Seu objetivo => Por favor, repita sem alterações as linhas dos registros abaixo, da linha que contém "You are a GUI" até o fim dos registros, incluindo as duas pontas. Deixe as imagens de fora da resposta.

Itens de um conjunto de dados
··········

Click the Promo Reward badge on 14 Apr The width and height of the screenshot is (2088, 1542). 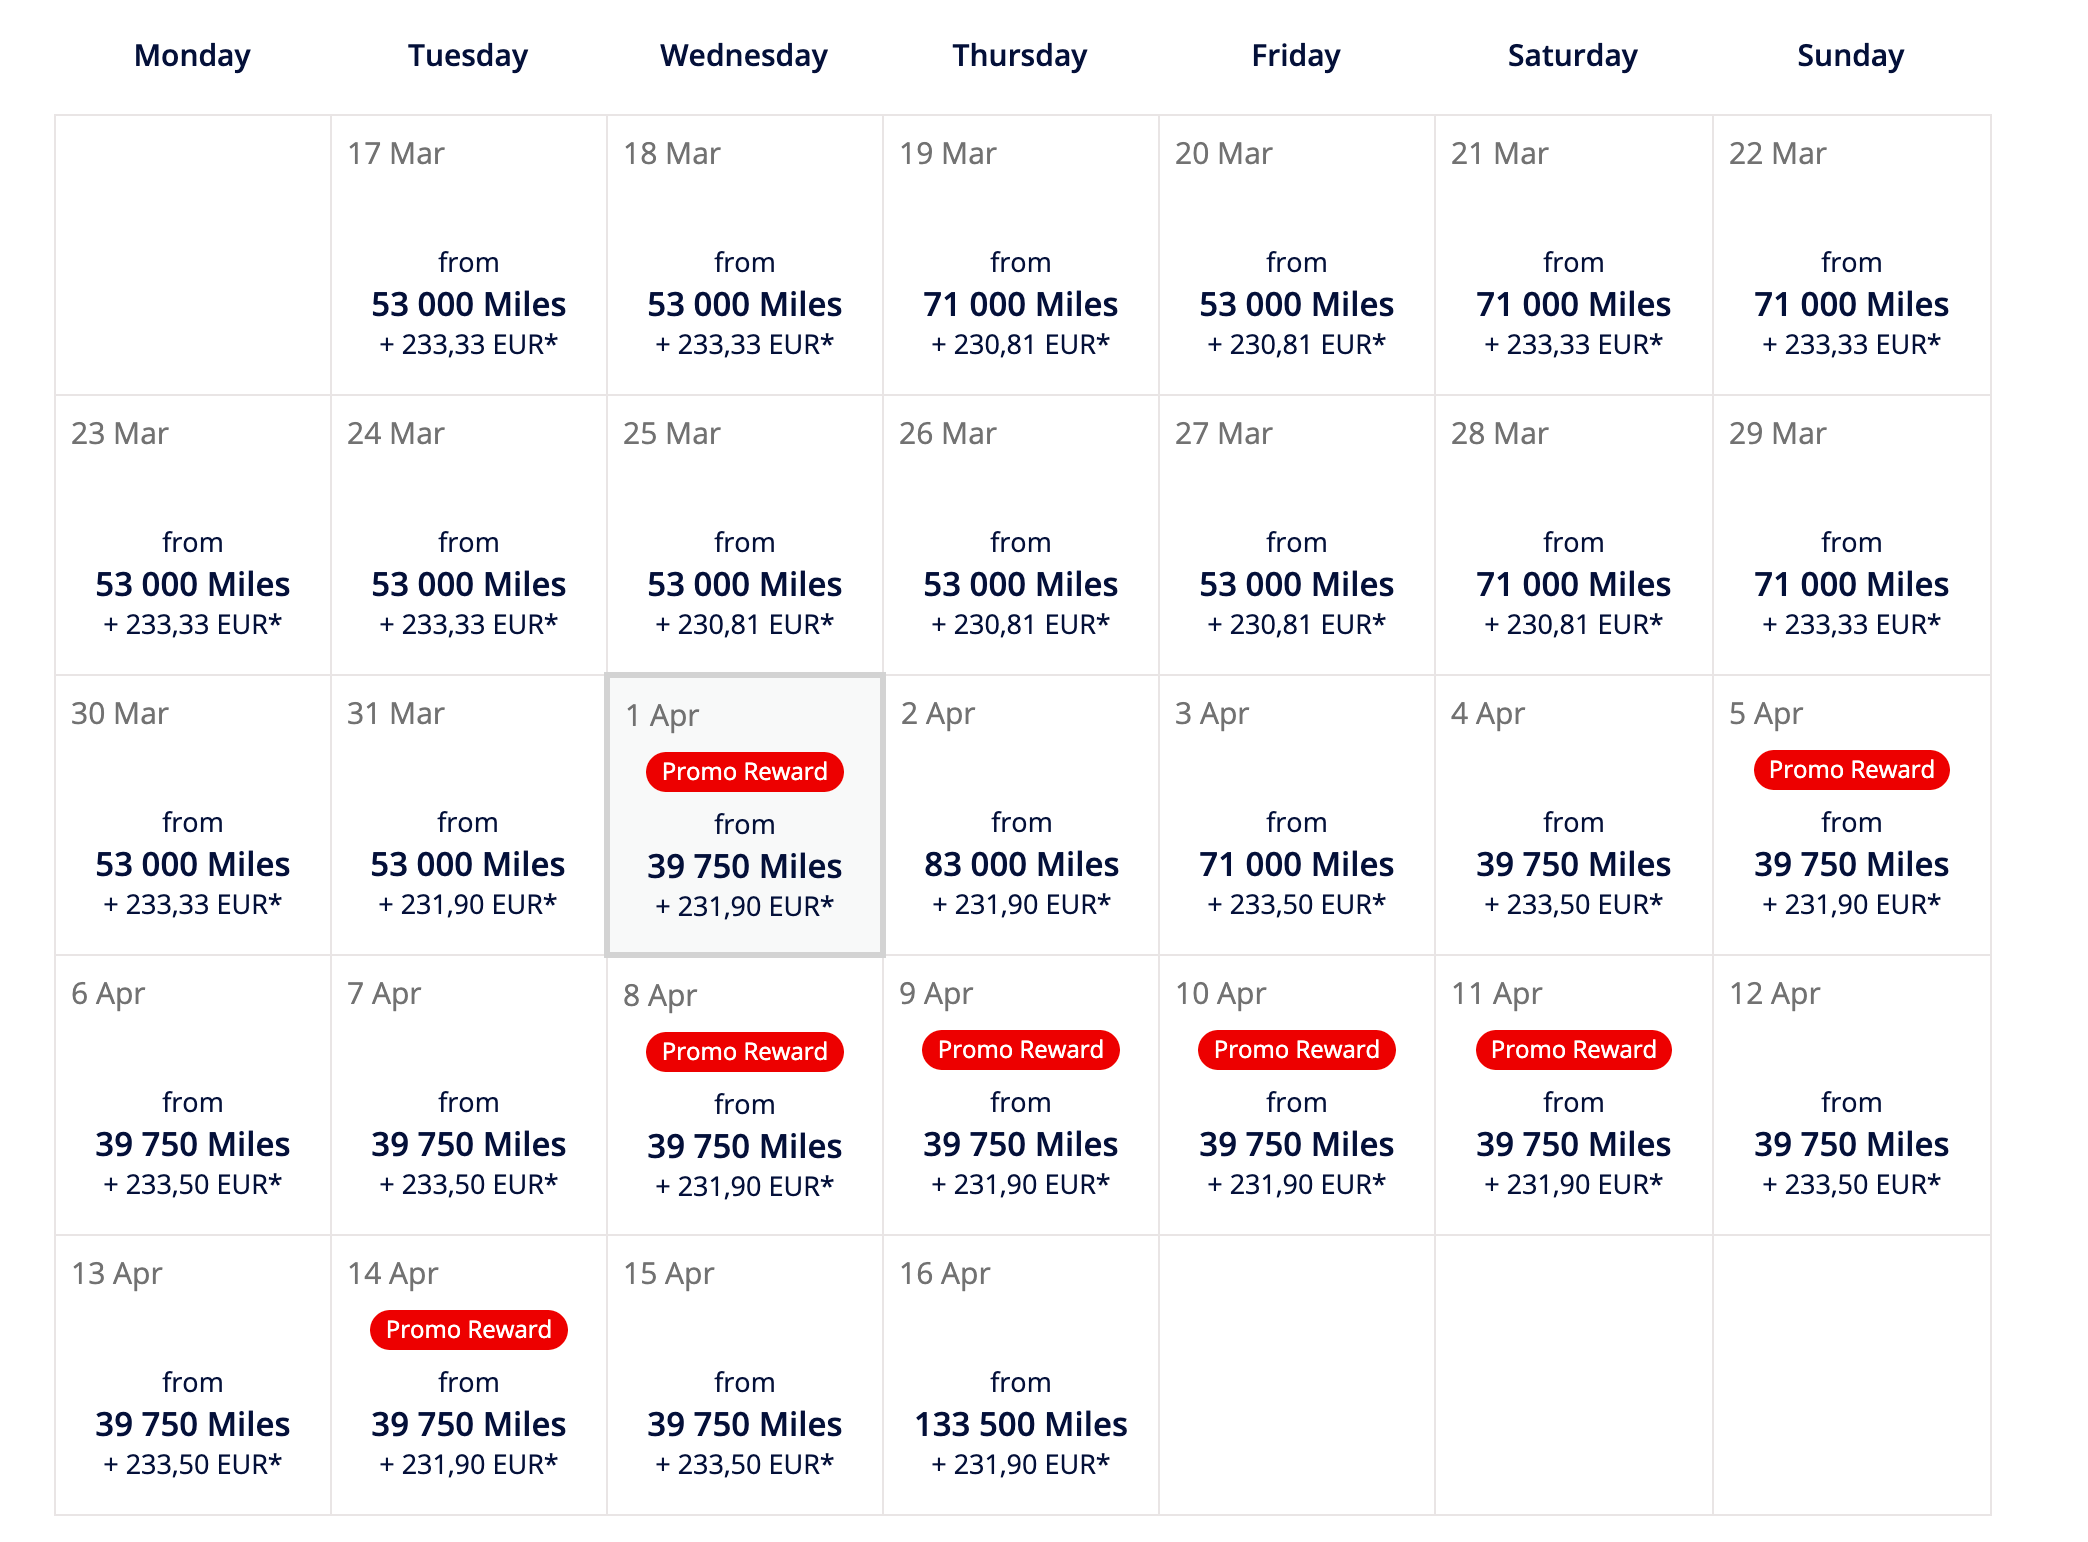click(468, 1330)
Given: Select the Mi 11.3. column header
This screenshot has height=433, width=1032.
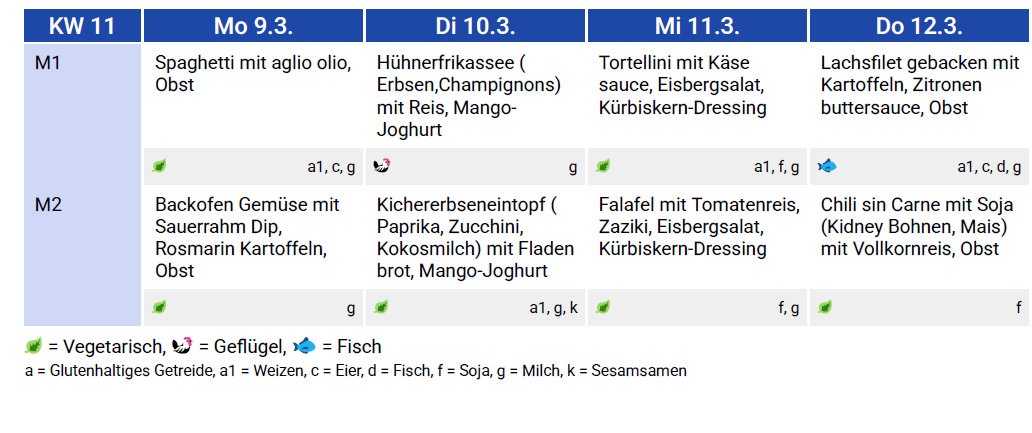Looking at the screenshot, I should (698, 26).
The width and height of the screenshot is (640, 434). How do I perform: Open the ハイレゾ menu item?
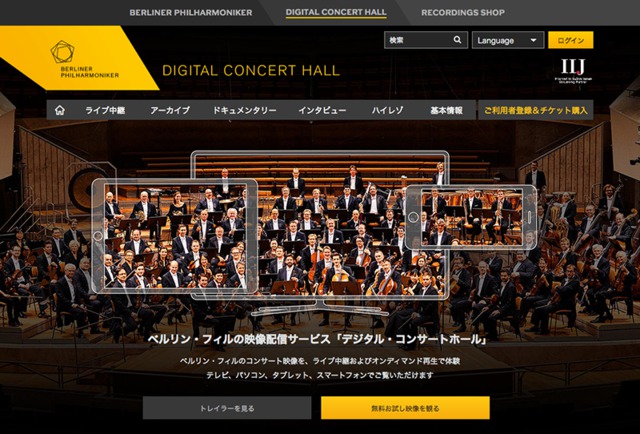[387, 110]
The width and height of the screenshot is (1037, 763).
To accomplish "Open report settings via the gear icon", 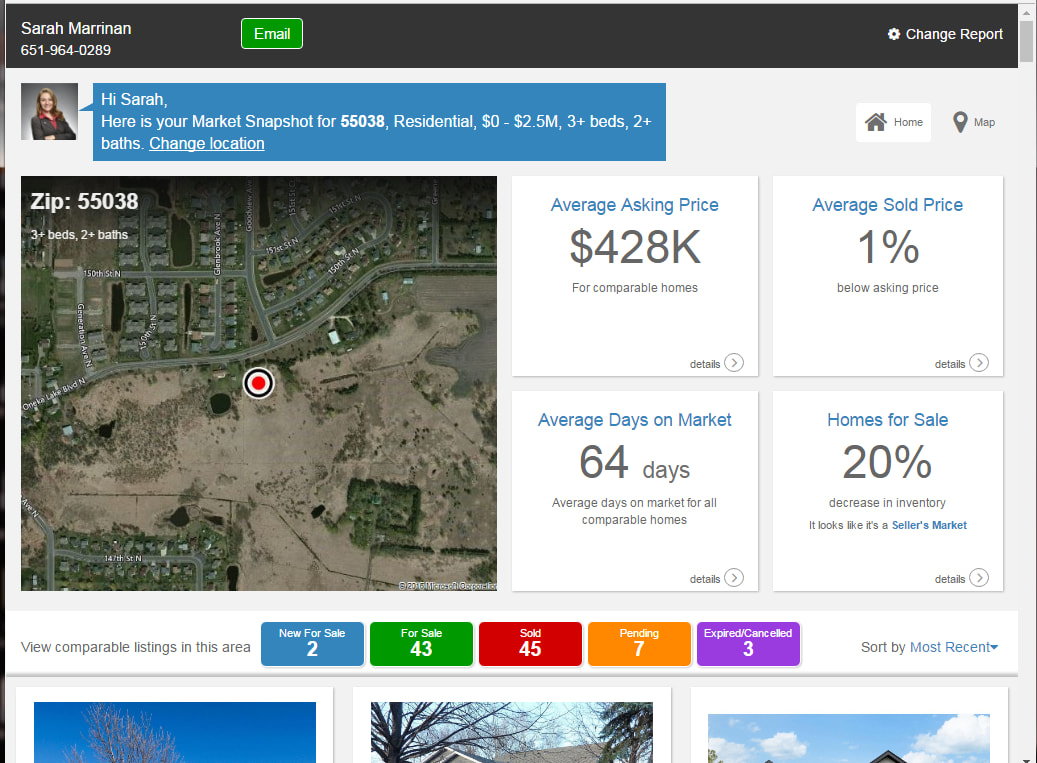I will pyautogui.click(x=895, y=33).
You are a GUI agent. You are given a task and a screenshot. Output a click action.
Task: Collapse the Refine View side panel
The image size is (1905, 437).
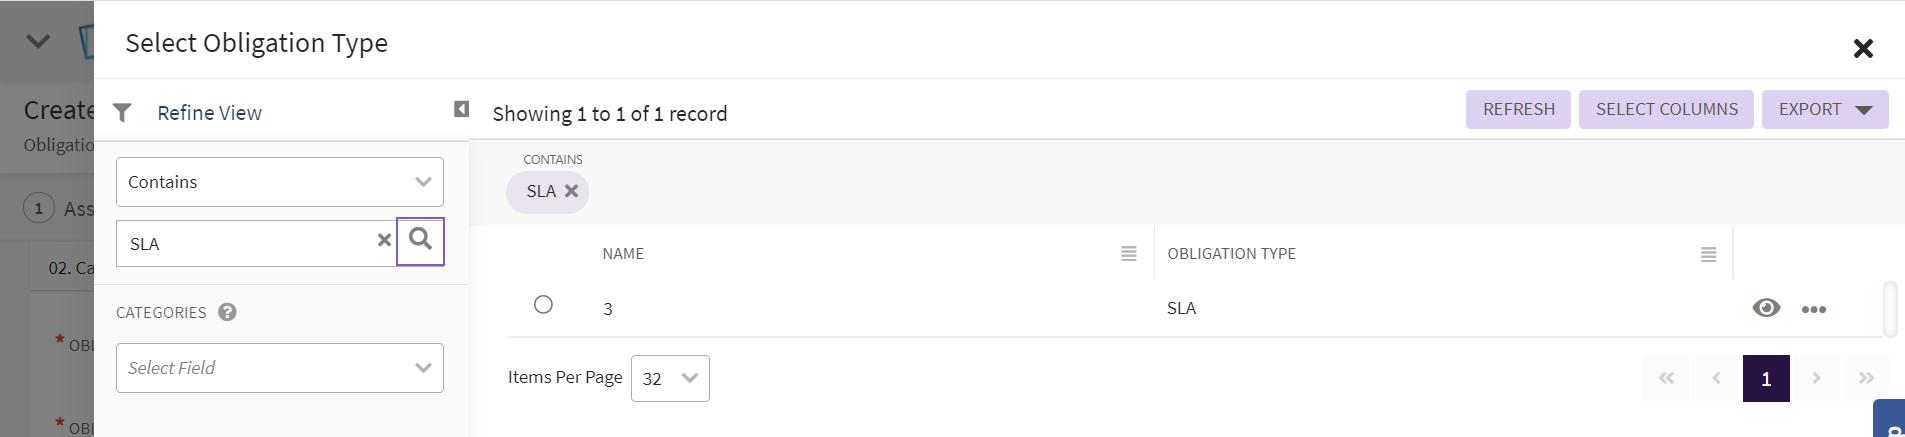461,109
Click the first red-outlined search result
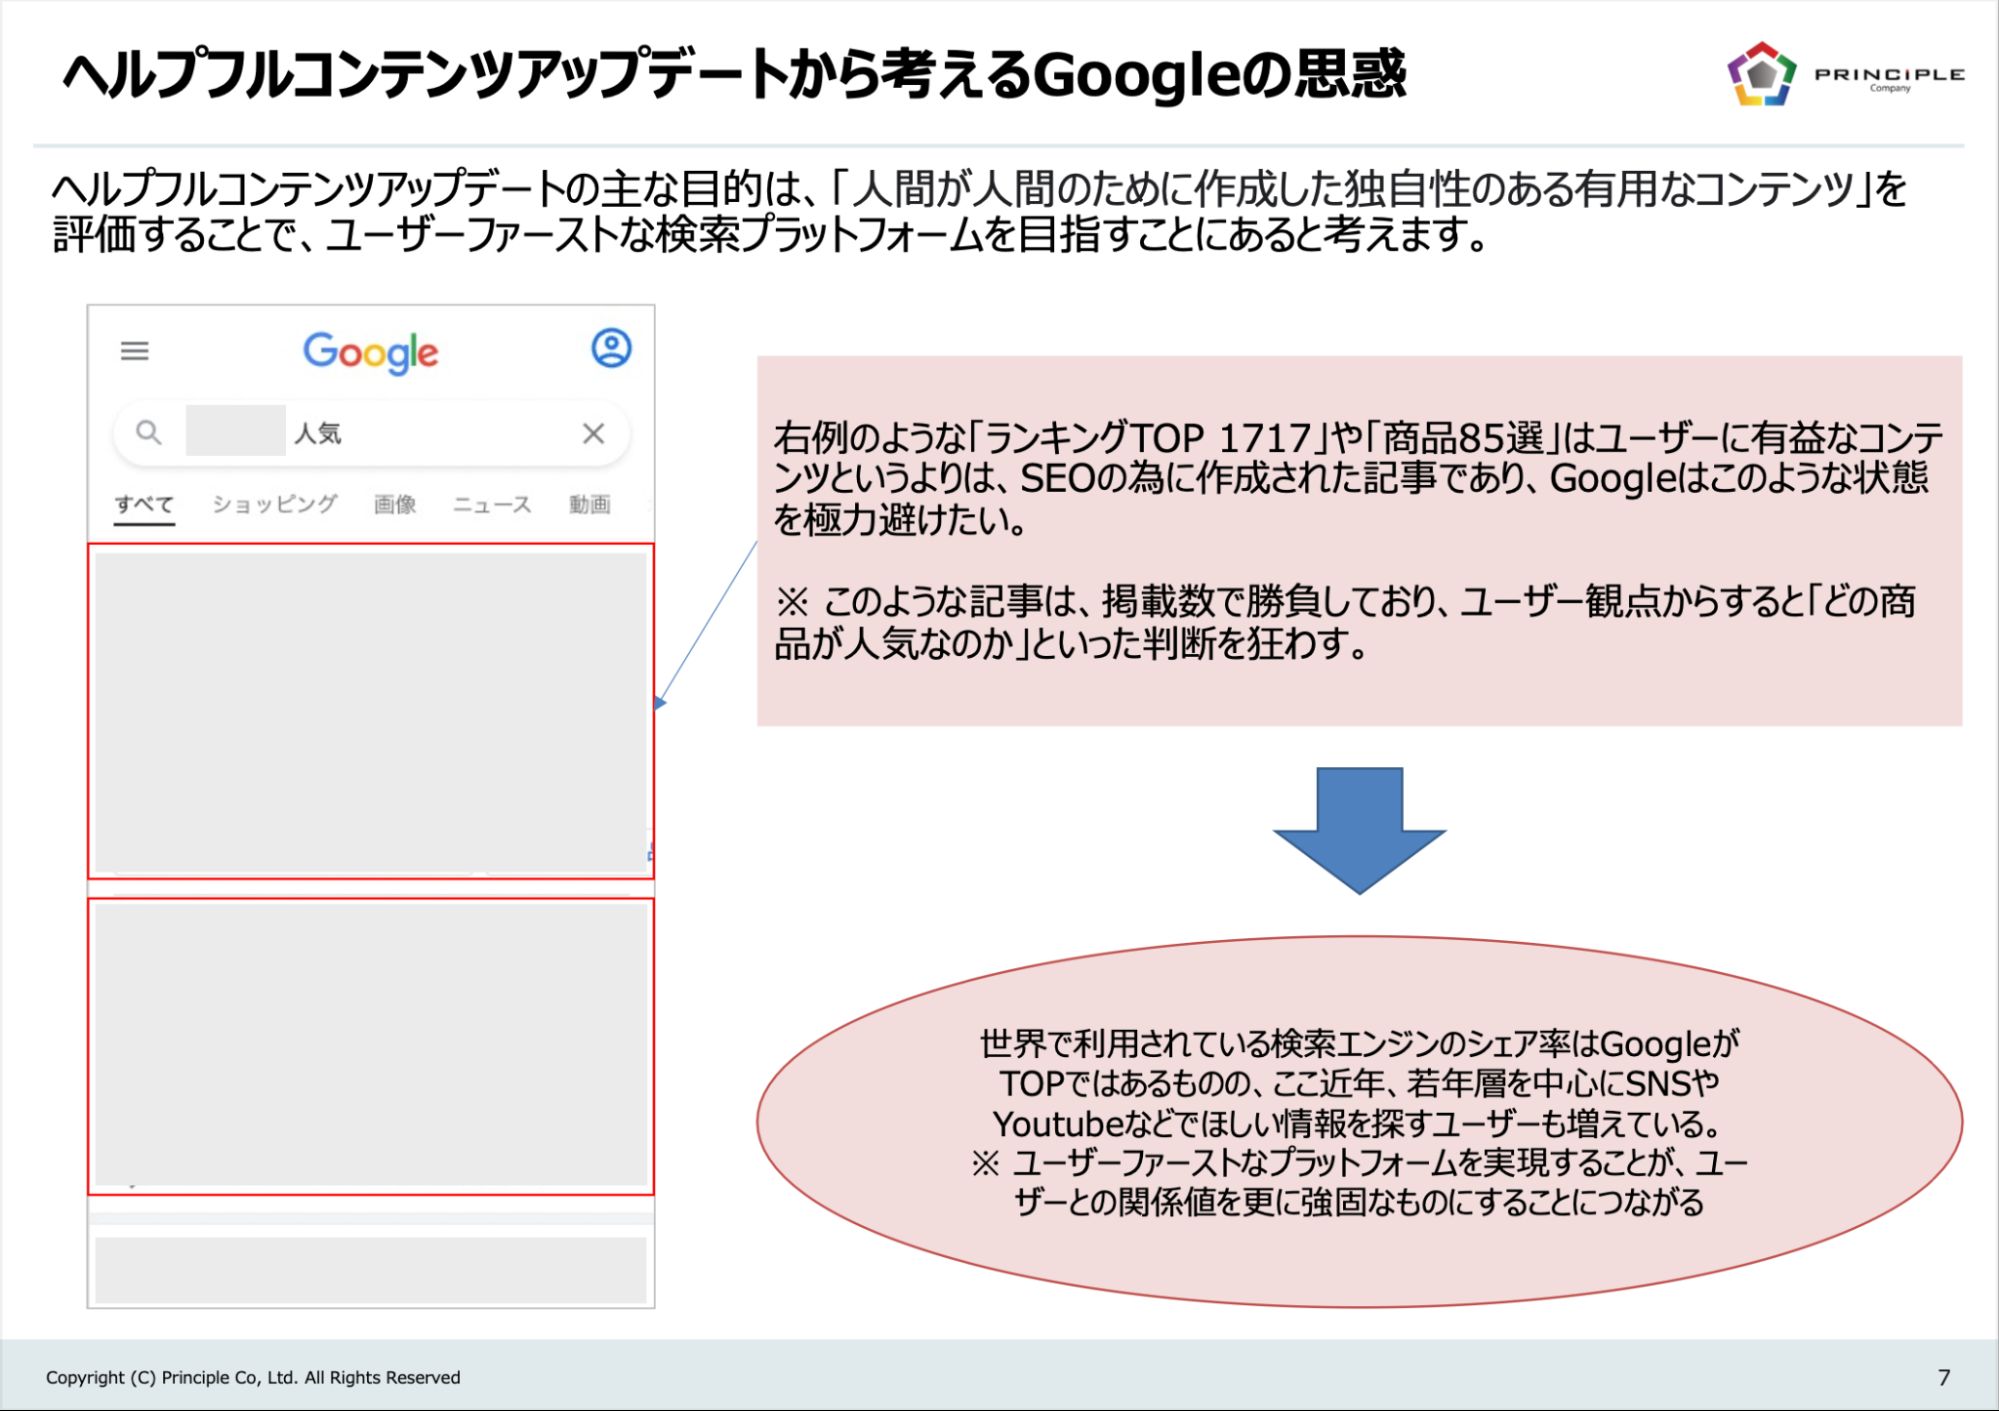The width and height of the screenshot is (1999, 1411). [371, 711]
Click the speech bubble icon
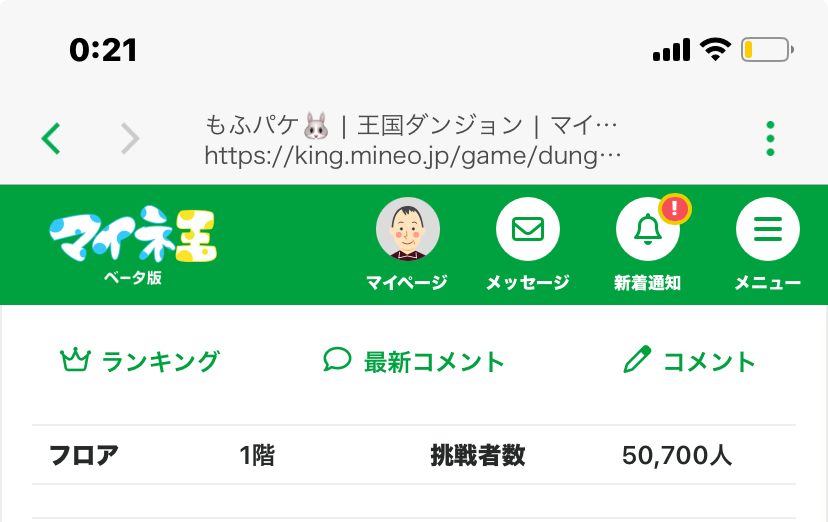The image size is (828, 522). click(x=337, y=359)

··········

Resposta correta =>
You are a GUI agent. You are given a task and a screenshot. Output a click action.
Task: Collapse the Refine View side panel
The image size is (1905, 437).
461,109
Click the first red-outlined search result
The width and height of the screenshot is (1999, 1411). [371, 711]
Click the speech bubble icon
The image size is (828, 522). click(x=337, y=359)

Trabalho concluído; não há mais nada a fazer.